# who will be most exciting team to watch?



## AriGold23 (Jul 19, 2002)

I think that Syracuse with Billy Edelin, Carmelo Anthony and Hakim Warrick will be really exciting. As will Villanova with Fraser, Campbell, Allen Ray, and all of their other young guys. UNC tho is my pick for most exciting team, with Ray Felton, Jackie Butler, Rashad McCants, Jawad Williams, Melvin Scott, and Sean May.


----------



## rainman (Jul 15, 2002)

i'll go with the gators;
david lee
james white
brett nelson
christian drejer
matt bonner


----------



## bender (Jul 15, 2002)

> Originally posted by <b>iverson3</b>... UNC tho is my pick for most exciting team, with Ray Felton, Jackie Butler, Rashad McCants, Jawad Williams, Melvin Scott, and Sean May.

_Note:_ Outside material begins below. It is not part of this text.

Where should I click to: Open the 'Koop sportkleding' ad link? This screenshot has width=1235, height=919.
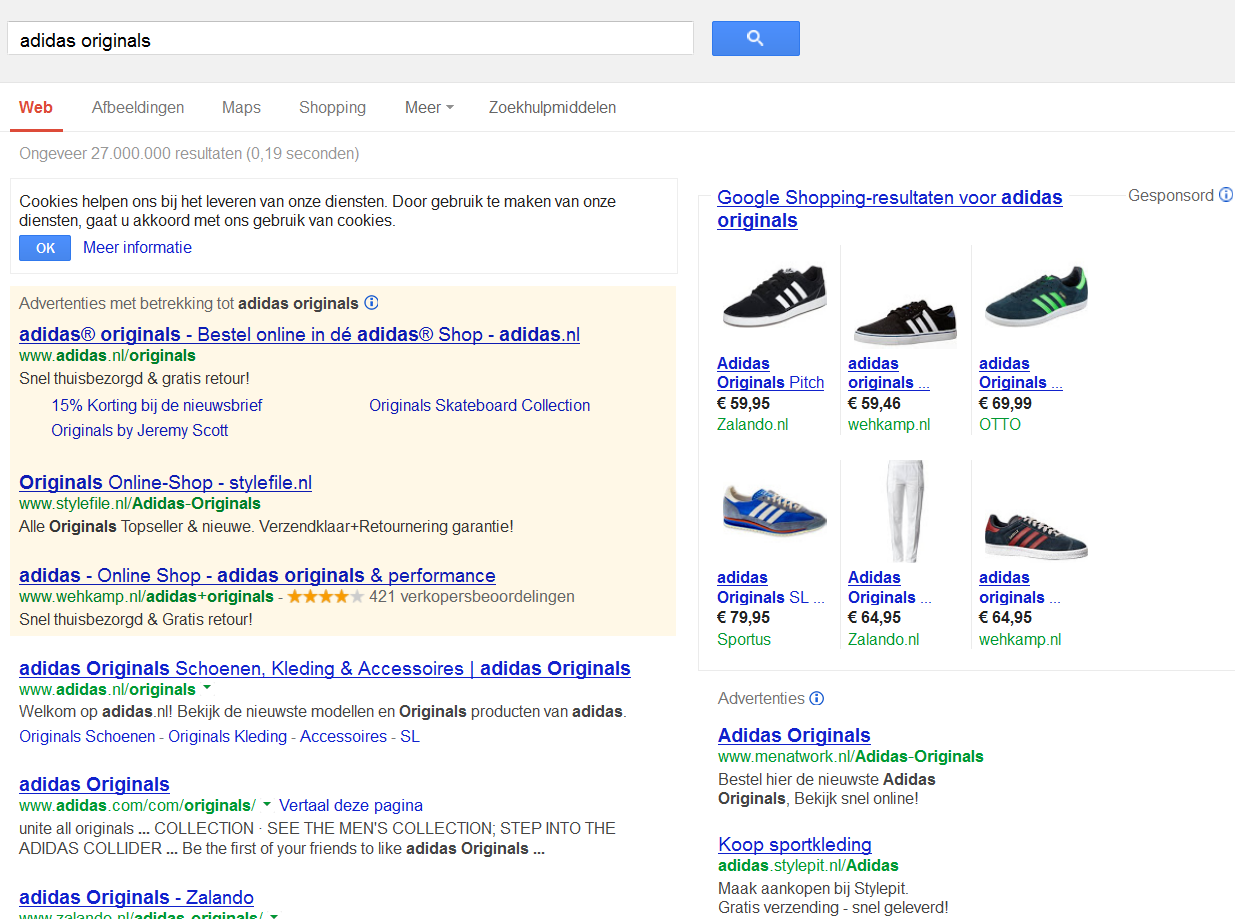click(794, 844)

Jackie Butler at UNC?? In 2002-2003??


----------



## AriGold23 (Jul 19, 2002)

Jackie Butler is the huge 6-6 SG at UNC, this will be his second season as a tar heel. The butler u are thinking of is the Huge Center from MIssissippi


----------



## ez8o5 (Aug 22, 2002)

the Florida Gators will be the most exciting team to watch cuz they got James "Flight" White the most exciting player and greatest dunker i'v ever seen, the guy could jump 20 feet away from the basket and dunk the ball and dunk the ball with 2 hands from 15 feet with eaz!!!!


----------



## kansasalumn (Jun 9, 2002)

This year, I am still underdecided. It will be just as exiting as last year. Last year got to be teh 'Hawks.


----------



## ez8o5 (Aug 22, 2002)

kewl


----------



## BlueBaron (May 11, 2003)

Gee whiz, talk about digging up old threads...


----------